▶ **Work task**: From the line that contains "The width and" to the final line of the records below, print each line exactly and leave every picture out.

▶ **Task data**:

=== Begin Enclosure ===

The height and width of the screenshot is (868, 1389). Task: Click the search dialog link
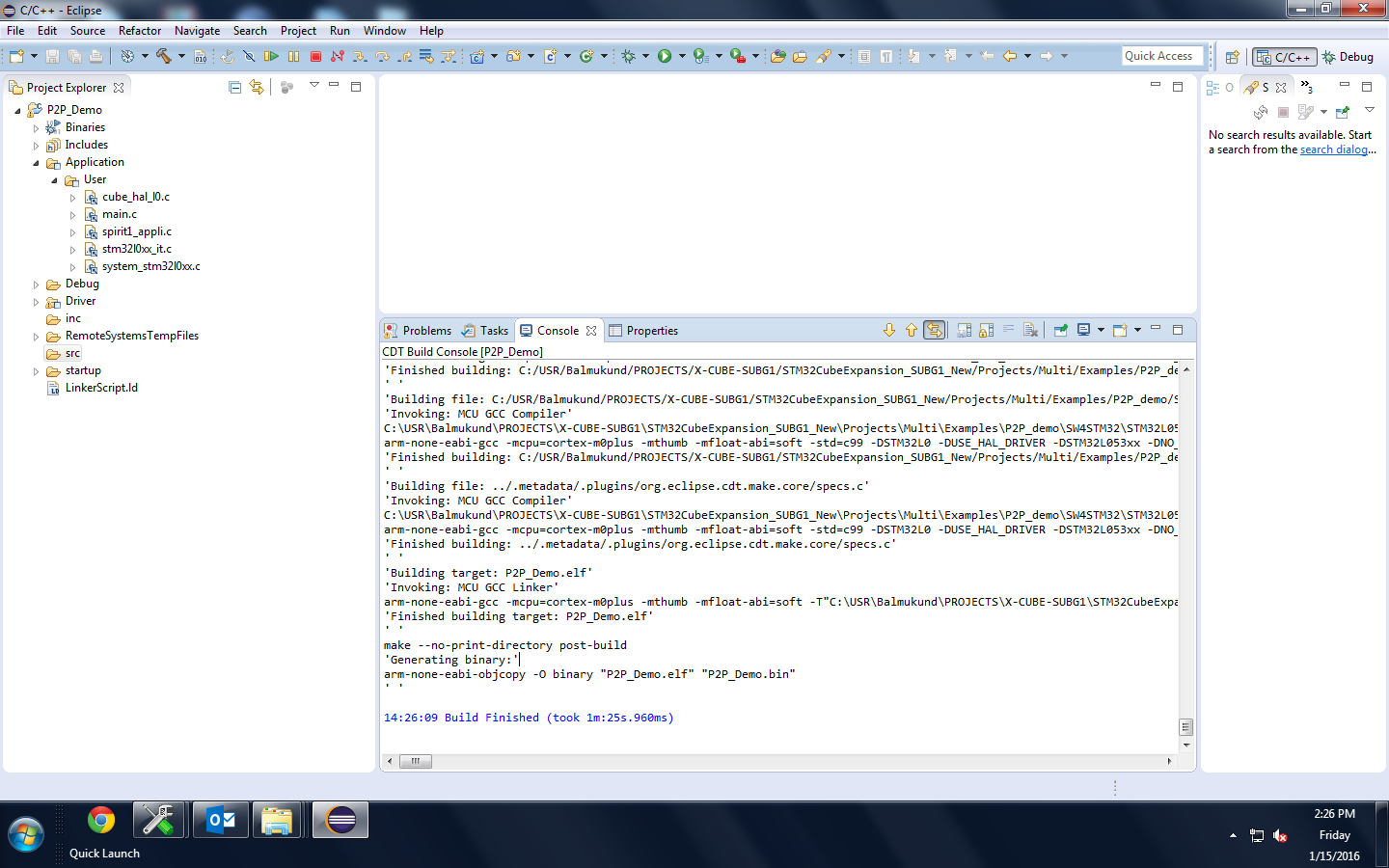[1333, 150]
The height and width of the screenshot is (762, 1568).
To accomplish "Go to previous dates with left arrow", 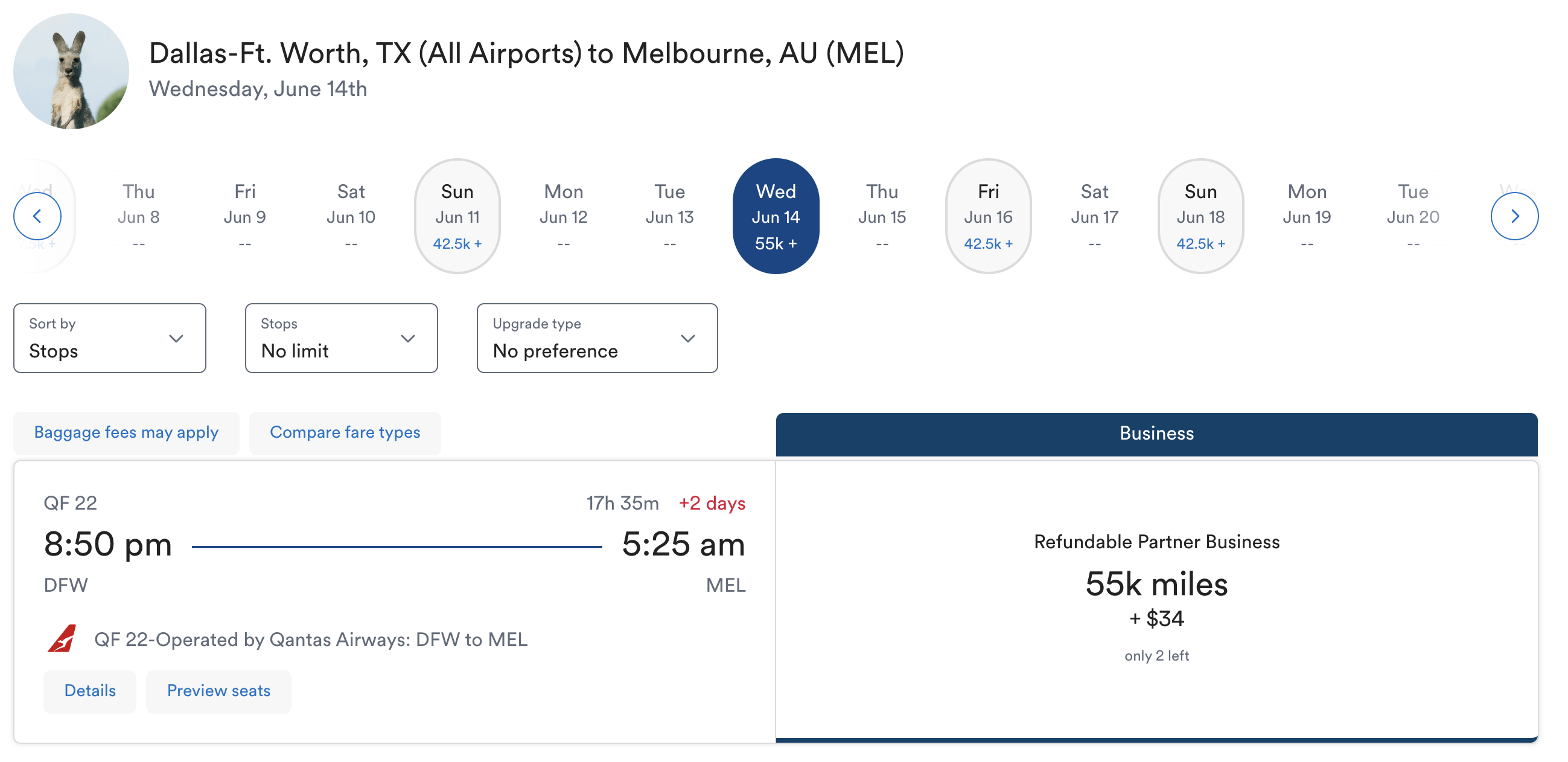I will pyautogui.click(x=37, y=216).
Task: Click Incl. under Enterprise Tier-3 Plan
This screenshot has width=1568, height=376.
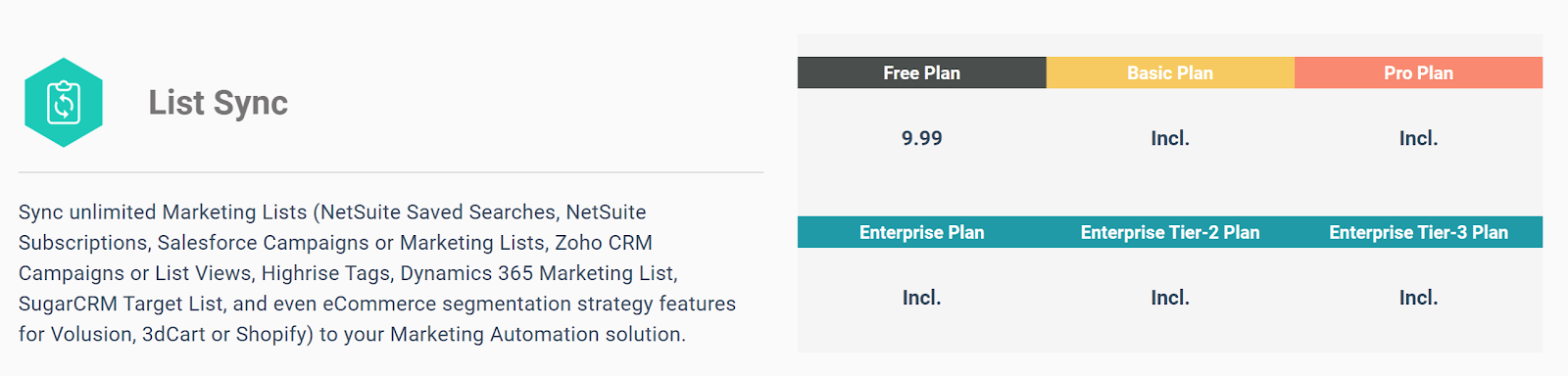Action: pyautogui.click(x=1418, y=298)
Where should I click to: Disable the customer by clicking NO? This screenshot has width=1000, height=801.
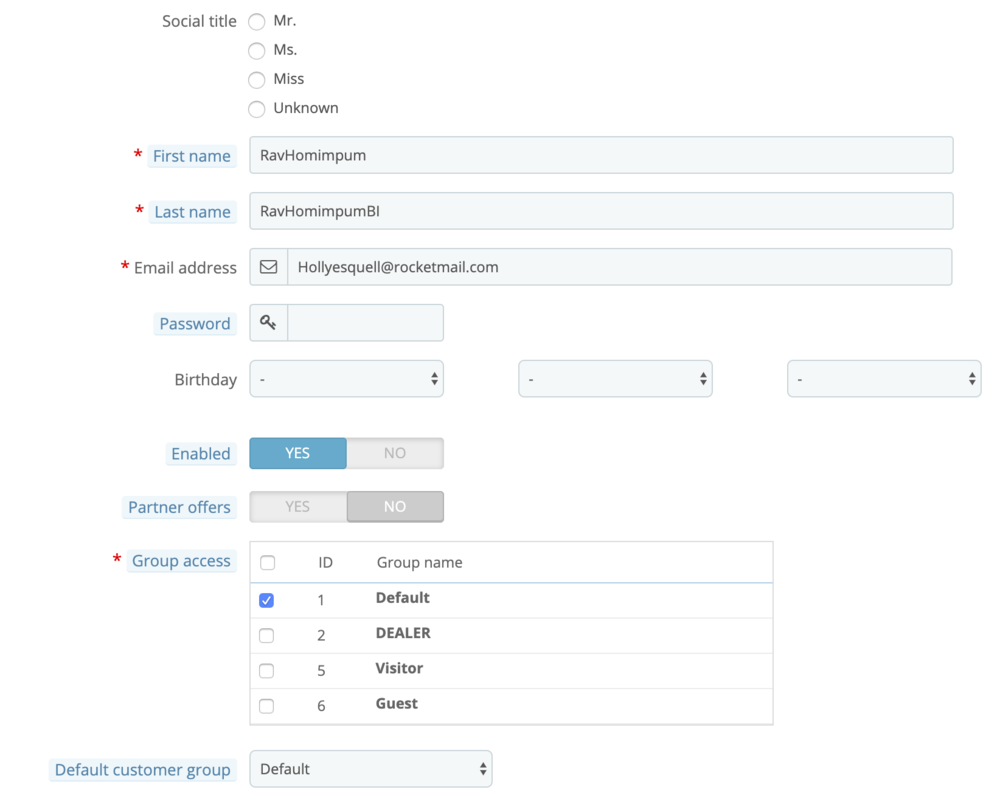coord(394,453)
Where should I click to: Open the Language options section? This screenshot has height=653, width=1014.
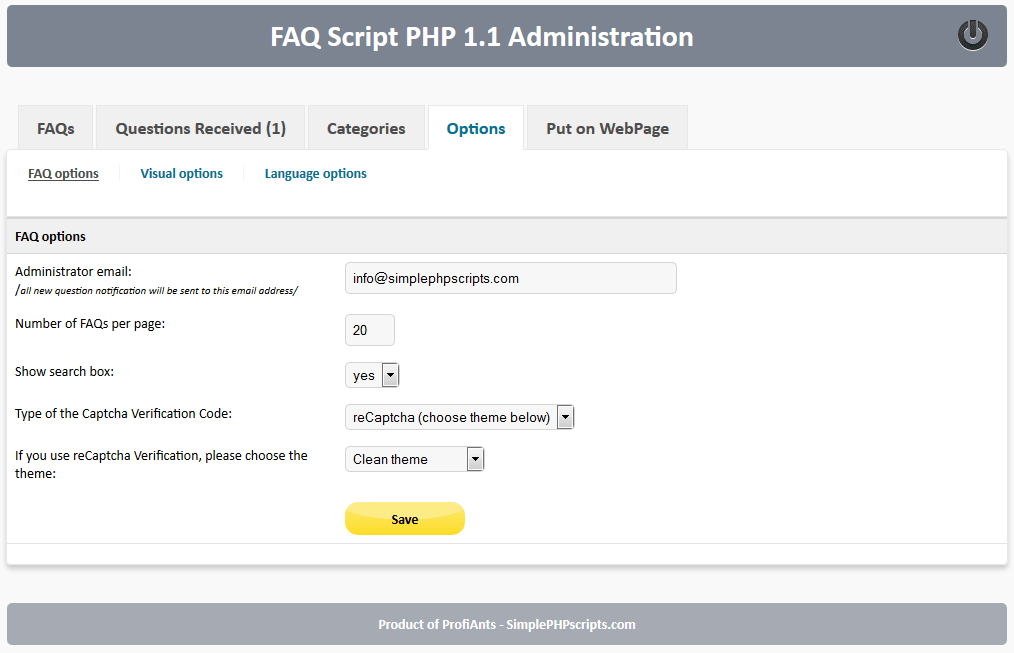point(315,173)
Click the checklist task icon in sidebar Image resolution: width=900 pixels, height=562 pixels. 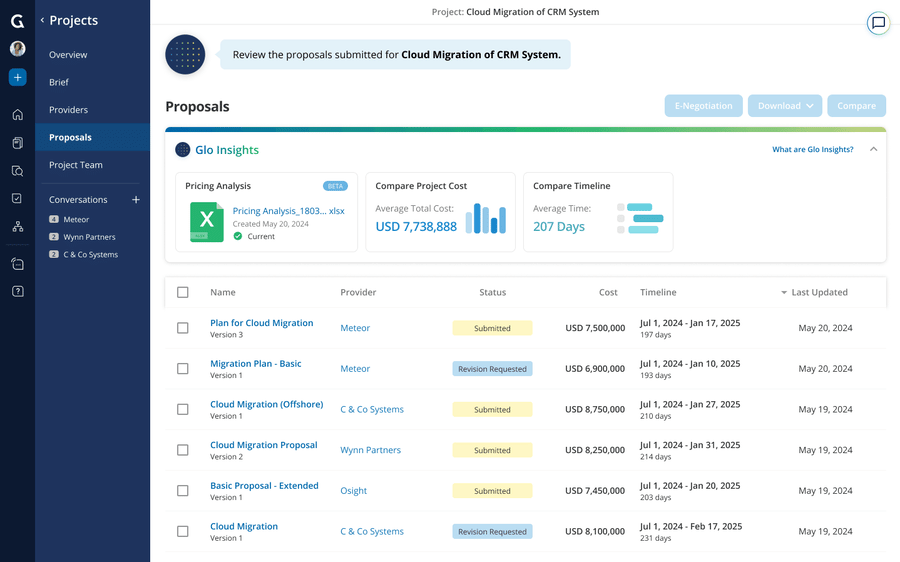click(x=18, y=198)
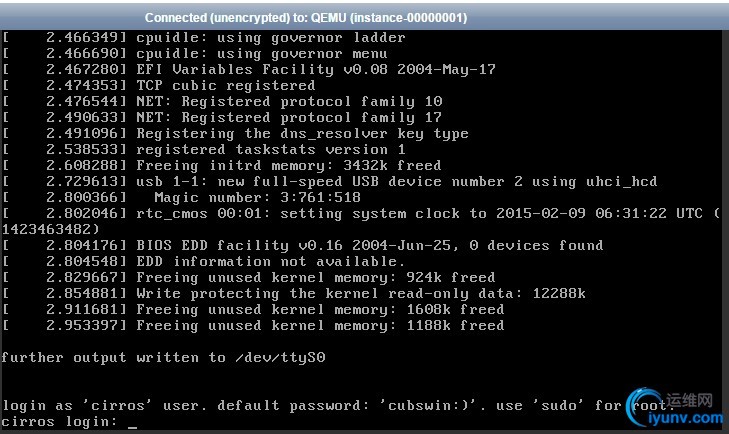This screenshot has height=434, width=729.
Task: Click 'EDD information not available' line
Action: point(204,261)
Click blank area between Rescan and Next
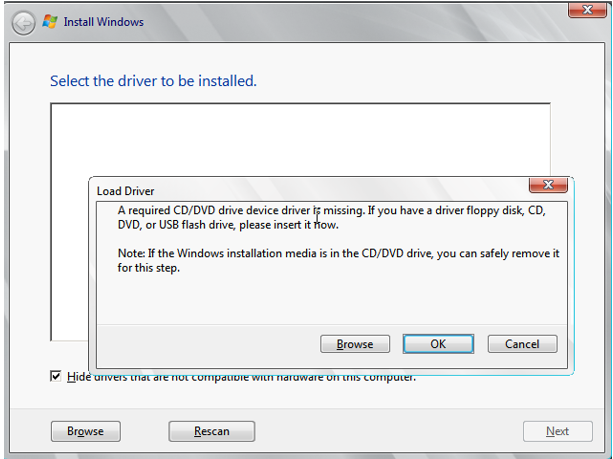This screenshot has height=459, width=613. click(390, 431)
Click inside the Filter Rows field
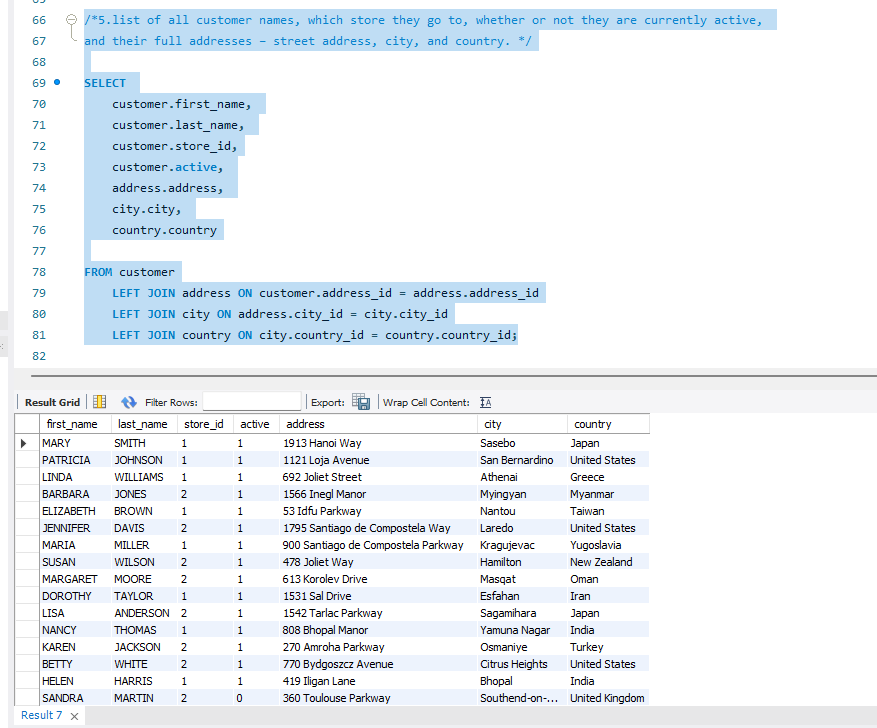877x728 pixels. click(252, 402)
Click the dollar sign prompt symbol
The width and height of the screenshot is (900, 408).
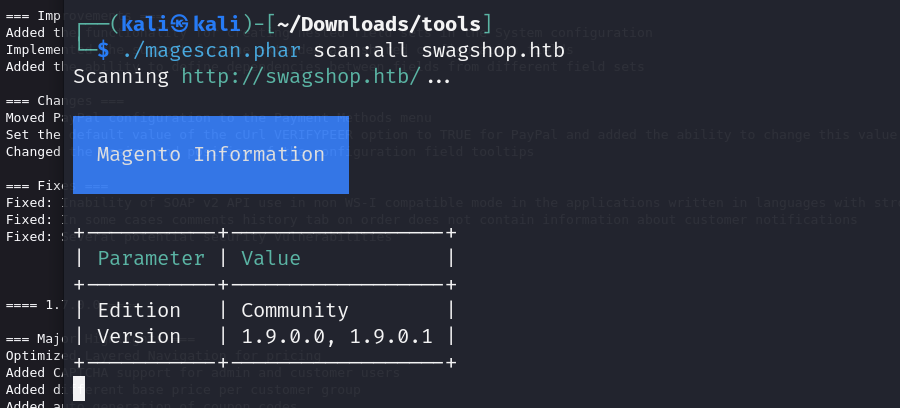click(x=102, y=49)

=== End Enclosure ===

▶ **Written response**:
The width and height of the screenshot is (900, 408).
click(x=102, y=49)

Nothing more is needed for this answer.